Résolution Finale ResDH(2000)121
Droits de l’Homme
Requête n° 34109/96
Orefici contre l’Espagne
(adoptée par le Comité des Ministres le 2 octobre 2000,
lors de la 721e réunion des Délégués des Ministres)
Le Comité des Ministres, en vertu de l’article 32 de la Convention de sauvegarde des Droits de l’Homme et des Libertés fondamentales (ci-après dénommée «la Convention»),
Vu la Résolution Intérimaire DH (2000) 23, adoptée le 14 février 2000 dans l’affaire Orefici contre l’Espagne, dans laquelle le Comité des Ministres a conclu qu’il y avait eu violation de l’article 5, paragraphe 3, de la Convention en raison de la durée excessive de la détention provisoire du requérant, et a autorisé la publication du rapport de la Commission européenne des Droits de l’Homme ;
Attendu que le Comité des Ministres a examiné les propositions faites par la Commission, lors de la transmission de son rapport, au sujet d’une satisfaction équitable à accorder au requérant, propositions complétées par lettre du Président de la Commission en date du 30 octobre 1999 ;
Attendu que lors de la 695e réunion des Délégués des Ministres, le Comité des Ministres, en accord avec les propositions de la Commission, a dit, par décision adoptée le 14 février 2000, conformément à l’article 32, paragraphe 2, de la Convention, que le Gouvernement de l’Etat défendeur devait verser au requérant comme satisfaction équitable, dans les trois mois, 40 000 francs français au titre du préjudice moral et 40 000 francs français au titre des frais et dépens, soit la somme totale de 80 000 francs français, et que des intérêts seraient payables sur toute somme impayée, calculés sur la base de chaque mois de retard révolu au taux légal applicable à la date de la présente décision, étant entendu que les intérêts courront à partir de l’expiration du délai jusqu’au jour de la mise à disposition du paiement complet ;
Attendu que le Comité des Ministres a invité le Gouvernement de l’Etat défendeur à l’informer des mesures prises à la suite de ses décisions du 14 février 2000, eu égard à l’obligation qu’a l’Espagne de s’y conformer selon l’article 32, paragraphe 4, de la Convention ;
Attendu que lors de l’examen de cette affaire par le Comité des Ministres, le Gouvernement de l’Etat défendeur a donné à celui-ci des informations sur les mesures prises à la suite des décisions du Comité, pour éviter de nouvelles violations semblables à celle constatée dans la présente affaire (ces informations sont résumées dans l’annexe à la présente résolution) ;
Attendu que le Comité des Ministres s’est assuré que le Gouvernement de l’Etat défendeur avait versé au requérant le 12 juin 2000, la somme totale de 80 000 francs français comme satisfaction équitable, dans le mois ayant suivi l’expiration du délai imparti, et qu’ainsi des intérêts moratoires n’étaient pas dus conformément à la décision précitée du Comité des Ministres,
Déclare, après avoir pris note des mesures prises par le Gouvernement de l’Espagne, qu’il a rempli ses fonctions en vertu de l’article 32 de la Convention dans la présente affaire.

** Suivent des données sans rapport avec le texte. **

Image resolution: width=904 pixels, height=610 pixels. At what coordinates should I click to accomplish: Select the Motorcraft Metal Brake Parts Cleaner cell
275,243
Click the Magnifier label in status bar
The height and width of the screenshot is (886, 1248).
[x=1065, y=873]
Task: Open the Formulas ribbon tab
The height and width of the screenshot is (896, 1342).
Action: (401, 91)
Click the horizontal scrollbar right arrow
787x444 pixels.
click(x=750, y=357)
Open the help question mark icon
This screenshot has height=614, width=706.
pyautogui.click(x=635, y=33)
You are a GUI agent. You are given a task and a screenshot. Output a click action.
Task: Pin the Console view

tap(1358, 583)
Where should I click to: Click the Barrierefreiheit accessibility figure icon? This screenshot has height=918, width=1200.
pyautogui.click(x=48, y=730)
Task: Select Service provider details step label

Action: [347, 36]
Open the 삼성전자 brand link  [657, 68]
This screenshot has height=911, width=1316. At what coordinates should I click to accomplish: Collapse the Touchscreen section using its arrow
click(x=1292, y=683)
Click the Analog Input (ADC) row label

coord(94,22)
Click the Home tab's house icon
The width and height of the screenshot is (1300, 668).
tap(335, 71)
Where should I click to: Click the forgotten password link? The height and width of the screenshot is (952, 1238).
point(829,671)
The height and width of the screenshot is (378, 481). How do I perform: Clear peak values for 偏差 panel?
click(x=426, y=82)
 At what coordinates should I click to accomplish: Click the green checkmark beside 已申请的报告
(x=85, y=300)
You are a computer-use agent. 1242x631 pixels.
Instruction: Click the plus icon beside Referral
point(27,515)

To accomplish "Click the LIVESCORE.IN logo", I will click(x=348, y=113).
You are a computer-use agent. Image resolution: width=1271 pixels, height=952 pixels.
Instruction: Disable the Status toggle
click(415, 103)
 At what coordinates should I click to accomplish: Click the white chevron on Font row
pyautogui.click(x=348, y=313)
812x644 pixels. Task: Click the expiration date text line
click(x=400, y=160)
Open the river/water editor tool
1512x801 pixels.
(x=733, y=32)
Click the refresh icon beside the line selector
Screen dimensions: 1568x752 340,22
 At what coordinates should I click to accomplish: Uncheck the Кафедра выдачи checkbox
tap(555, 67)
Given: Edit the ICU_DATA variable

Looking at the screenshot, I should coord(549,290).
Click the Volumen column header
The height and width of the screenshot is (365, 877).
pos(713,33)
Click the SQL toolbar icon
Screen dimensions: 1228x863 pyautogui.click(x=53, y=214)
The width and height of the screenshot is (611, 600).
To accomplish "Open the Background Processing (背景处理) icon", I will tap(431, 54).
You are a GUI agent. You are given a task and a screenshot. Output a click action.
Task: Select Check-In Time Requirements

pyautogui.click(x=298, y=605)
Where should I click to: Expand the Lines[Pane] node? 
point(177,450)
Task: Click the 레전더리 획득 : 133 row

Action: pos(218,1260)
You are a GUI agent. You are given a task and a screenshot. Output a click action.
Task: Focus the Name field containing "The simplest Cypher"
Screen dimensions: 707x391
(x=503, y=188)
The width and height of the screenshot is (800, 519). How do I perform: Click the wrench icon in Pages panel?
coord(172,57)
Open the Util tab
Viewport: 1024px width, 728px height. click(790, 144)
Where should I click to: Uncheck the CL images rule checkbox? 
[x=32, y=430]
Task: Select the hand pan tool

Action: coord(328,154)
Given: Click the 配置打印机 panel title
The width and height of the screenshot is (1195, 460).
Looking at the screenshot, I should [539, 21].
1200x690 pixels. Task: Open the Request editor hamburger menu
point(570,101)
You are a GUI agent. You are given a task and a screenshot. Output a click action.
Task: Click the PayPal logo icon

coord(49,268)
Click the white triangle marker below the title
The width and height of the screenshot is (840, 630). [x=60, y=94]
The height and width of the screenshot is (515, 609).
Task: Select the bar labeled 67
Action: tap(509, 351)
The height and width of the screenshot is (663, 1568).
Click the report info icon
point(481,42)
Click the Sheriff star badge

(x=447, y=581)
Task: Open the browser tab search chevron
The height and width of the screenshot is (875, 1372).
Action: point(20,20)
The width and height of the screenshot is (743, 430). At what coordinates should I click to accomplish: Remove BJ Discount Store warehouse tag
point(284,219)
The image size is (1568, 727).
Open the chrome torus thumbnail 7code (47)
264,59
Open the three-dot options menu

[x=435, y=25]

Annexe à la Résolution finale ResDH(2000)121
Informations fournies par le Gouvernement de l’Espagne
lors de l’examen de l’affaire Orefici
par le Comité des Ministres
Le 25 février 2000, le rapport adopté par la Commission européenne des Droits de l’Homme dans cette affaire, a été transmis aux autorités judiciaires concernées, à savoir le Juge d’Instruction (Juez de Instrucción) n° 11 et le Président de la Troisième Section de l’Audience Provinciale, de Málaga. De plus, à la même date, le rapport a également été transmis aux Présidents du Conseil Général du Pouvoir Judiciaire (Consejo General del Poder Judicial) et du Tribunal Constitutionnel. Enfin, le rapport a été publié dans le « Boletín Oficial del Ministerio de Justicia. »
Par conséquent, le Gouvernement de l’Espagne est de l’avis qu’il a rempli ses obligations en vertu de l’Article 32 de la Convention.